Although comment on a defendant's failure to testify is constitutional error, the defendant is not automatically entitled to a new trial. (See Chapman v. California (1967), 386 U.S. 18, 17 L.Ed.2d 705, 87 S.Ct. 824.) Despite the occurrence of constitutional error at trial, a defendant's conviction may be affirmed if the reviewing court concludes, upon the entire record, that the error was harmless beyond a reasonable doubt. United States v. Hasting (1983), 461 U.S. 499, 510-11, 76 L.Ed.2d 96, 107, 103 S.Ct. 1974, 1981; Chapman, 386 U.S. at 24, 17 L.Ed.2d at 710-11, 87 S.Ct. at 828.
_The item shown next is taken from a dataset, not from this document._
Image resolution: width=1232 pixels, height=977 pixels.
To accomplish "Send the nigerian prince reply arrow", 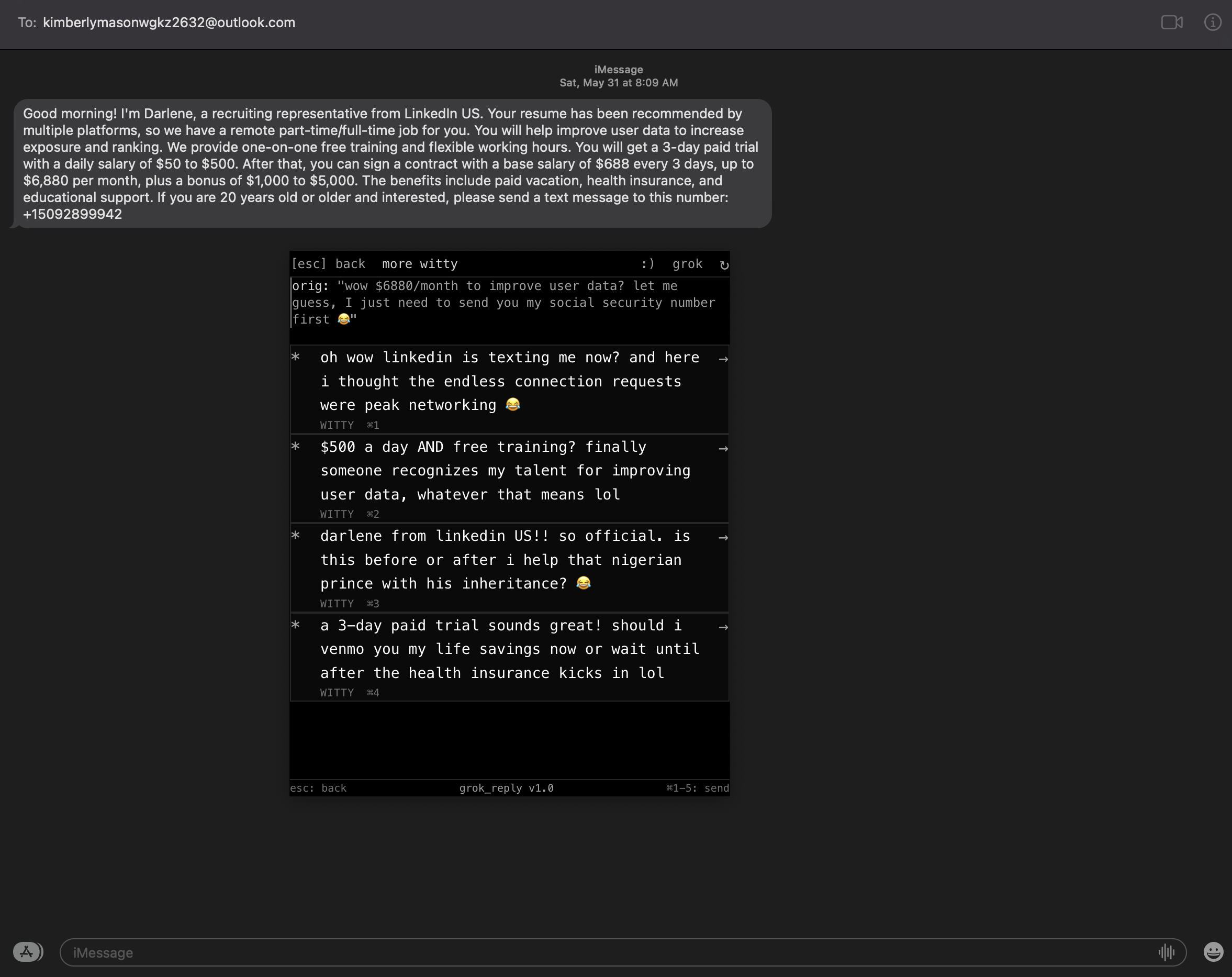I will click(723, 537).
As we have already indicated, the evidence of the defendant's guilt was overwhelming. The State presented evidence of a series of drug transactions between Officer Flynn and a man who identified himself first as "Chino" and later as "Johnny." During the course of the investigation, Flynn learned that the pager used in the transactions was leased by a person named John Arman. When Flynn met the defendant at the restaurant, the detective identified the defendant as Johnny on the basis of the person's voice, having talked with Johnny over the telephone more than 30 times. Shortly after the meeting, Flynn contacted Johnny once more through the pager; during the conversation, the two men discussed their just-concluded meeting as well as the earlier drug transactions. Detective Flynn's testimony provided overwhelming proof of the defendant's guilt of the present offense, and we therefore believe that the prosecutor's error was harmless beyond a reasonable doubt. As we have noted, after overruling the defendant's objection to the first comment, the trial judge promptly sustained objections to the second and third comments and instructed the jury to disregard them. Finally, we must also reject the defendant's contention that the cumulative effect of the errors alleged in this case denied him a fair trial.
For the reasons stated, the judgment of the appellate court is reversed, and the judgment of the circuit court of Cook County is affirmed.
Appellate court reversed; circuit court affirmed.